The strap is pretty long so I had to punch an extra hole for my slight wrists, but it’s nice quality thick leather so stood up to it easily. Hopefully the sapphire glass is what it’s cracked up to be and I don’t end up scratching this one up like my last daily watch.


----------



## axj0734 (Aug 27, 2020)

Just pulled the trigger on the 39 mm and I'm stoked. Can't wait for it to get here.


----------



## BundyBear (Mar 3, 2018)

axj0734 said:


> Just pulled the trigger on the 39 mm and I'm stoked. Can't wait for it to get here.


Noice. 

You won't regret it. Got one last month and it is sublime. Do post some wrist shots proudly of your new acquisition when you get it in hand / on wrist 😁


----------



## axj0734 (Aug 27, 2020)

Dogbert_is_fat said:


> Noice.
> 
> You won't regret it. Got one last month and it is sublime. Do post some wrist shots proudly of your new acquisition when you get it in hand / on wrist 😁


It arrives Thursday. I'll be sure to post some wrist shots. The first ever "real" watch I bought was an Archimede A type dial back in 2009 and I loved it; unfortunately, it got swiped when I left it on a table in a restaurant about five years ago. I'm so thankful to Laco for putting out this budget line, and for experimenting with dials. I missed out on the grey dial earlier this year, but I think I'll like the sunburst taupe even more.


----------



## BundyBear (Mar 3, 2018)

axj0734 said:


> It arrives Thursday. I'll be sure to post some wrist shots. The first ever "real" watch I bought was an Archimede A type dial back in 2009 and I loved it; unfortunately, it got swiped when I left it on a table in a restaurant about five years ago. I'm so thankful to Laco for putting out this budget line, and for experimenting with dials. I missed out on the grey dial earlier this year, but I think I'll like the sunburst taupe even more.

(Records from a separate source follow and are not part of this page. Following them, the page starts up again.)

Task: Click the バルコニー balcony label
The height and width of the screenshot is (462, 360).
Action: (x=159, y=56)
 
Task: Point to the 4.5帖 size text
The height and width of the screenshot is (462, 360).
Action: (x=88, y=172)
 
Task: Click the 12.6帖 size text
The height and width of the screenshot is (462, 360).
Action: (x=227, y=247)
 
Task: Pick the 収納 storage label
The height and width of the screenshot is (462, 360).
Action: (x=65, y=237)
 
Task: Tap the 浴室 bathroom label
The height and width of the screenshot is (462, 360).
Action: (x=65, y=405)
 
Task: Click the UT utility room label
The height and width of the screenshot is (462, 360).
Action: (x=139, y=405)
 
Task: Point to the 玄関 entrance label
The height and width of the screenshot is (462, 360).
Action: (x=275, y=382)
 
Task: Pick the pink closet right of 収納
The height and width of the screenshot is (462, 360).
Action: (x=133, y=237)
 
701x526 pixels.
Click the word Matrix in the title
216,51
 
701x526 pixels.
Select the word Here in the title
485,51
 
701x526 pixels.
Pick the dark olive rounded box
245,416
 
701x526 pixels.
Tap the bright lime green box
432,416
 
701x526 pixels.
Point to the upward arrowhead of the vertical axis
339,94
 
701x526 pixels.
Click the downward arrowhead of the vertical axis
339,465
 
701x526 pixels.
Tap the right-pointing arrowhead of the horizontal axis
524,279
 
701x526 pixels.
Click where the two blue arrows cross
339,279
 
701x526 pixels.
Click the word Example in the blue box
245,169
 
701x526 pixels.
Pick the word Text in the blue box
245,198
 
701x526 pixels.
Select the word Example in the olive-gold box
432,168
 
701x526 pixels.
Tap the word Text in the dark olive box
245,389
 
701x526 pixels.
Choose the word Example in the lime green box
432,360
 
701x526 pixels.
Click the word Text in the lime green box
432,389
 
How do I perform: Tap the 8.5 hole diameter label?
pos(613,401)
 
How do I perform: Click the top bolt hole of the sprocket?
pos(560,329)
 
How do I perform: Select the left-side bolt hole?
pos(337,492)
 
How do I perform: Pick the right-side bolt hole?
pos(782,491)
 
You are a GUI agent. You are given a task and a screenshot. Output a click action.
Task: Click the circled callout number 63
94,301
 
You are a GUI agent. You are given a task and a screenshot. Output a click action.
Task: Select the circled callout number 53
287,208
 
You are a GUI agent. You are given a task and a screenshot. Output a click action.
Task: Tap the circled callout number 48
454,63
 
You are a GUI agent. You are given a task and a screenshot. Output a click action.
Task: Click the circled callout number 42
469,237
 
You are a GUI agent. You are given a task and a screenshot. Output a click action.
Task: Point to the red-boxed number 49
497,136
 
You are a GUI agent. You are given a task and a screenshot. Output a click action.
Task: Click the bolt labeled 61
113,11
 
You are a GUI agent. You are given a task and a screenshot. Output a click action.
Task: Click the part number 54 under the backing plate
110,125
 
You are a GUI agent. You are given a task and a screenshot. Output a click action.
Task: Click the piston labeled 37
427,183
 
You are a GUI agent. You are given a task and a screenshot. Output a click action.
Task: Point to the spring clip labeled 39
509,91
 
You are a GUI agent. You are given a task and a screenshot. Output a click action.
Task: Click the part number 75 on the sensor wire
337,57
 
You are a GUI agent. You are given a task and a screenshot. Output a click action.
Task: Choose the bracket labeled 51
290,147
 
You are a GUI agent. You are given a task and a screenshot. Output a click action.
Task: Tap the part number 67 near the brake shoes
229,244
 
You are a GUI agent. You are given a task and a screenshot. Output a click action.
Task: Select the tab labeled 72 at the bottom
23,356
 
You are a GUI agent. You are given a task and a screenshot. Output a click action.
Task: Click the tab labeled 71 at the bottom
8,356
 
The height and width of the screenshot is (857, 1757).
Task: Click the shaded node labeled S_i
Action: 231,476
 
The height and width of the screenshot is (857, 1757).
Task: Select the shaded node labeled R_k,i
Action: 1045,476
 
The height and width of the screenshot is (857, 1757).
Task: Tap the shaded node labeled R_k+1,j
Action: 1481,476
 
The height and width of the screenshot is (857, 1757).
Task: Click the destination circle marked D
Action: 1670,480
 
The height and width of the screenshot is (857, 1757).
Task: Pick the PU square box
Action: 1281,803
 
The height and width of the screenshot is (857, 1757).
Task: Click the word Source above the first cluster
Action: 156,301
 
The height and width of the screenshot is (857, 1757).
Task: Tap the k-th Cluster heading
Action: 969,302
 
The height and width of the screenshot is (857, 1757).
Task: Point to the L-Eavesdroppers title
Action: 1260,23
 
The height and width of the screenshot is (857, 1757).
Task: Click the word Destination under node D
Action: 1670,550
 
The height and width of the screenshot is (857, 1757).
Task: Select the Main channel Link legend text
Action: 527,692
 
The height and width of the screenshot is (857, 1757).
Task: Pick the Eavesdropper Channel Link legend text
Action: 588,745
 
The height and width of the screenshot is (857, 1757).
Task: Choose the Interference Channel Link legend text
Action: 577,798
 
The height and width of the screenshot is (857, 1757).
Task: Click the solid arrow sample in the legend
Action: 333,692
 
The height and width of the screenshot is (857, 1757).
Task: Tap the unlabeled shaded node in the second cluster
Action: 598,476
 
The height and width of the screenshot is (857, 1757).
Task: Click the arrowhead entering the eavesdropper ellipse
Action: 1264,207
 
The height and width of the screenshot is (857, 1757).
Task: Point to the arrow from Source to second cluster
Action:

Sorry about your watch being stolen. But here is a wrist shot (my wife's) to help you focus.... ?


----------



## axj0734 (Aug 27, 2020)

Got mine today. As awesome as I'd hoped. The lighter color dial really allows the black on the hands to pop. Love the classic flieger style in a more modern look, and the 39 mm fits my wrist perfectly. The only gripe I have is with the strap, which works really well color wise and is a nice quality (broke it in already with half a day's wear, probably because I was talking the watch off every half hour to show my coworkers the lovely rotor), but with the taper it feels kind of dainty. Might have to change that out. Love it overall. #48/200 in the run.


----------



## axj0734 (Aug 27, 2020)

The lume on this thing kicks as well.


----------



## BundyBear (Mar 3, 2018)

axj0734 said:


> The lume on this thing kicks as well.
> View attachment 15490696


Looks awesome! I need to go check mine too. 😁


----------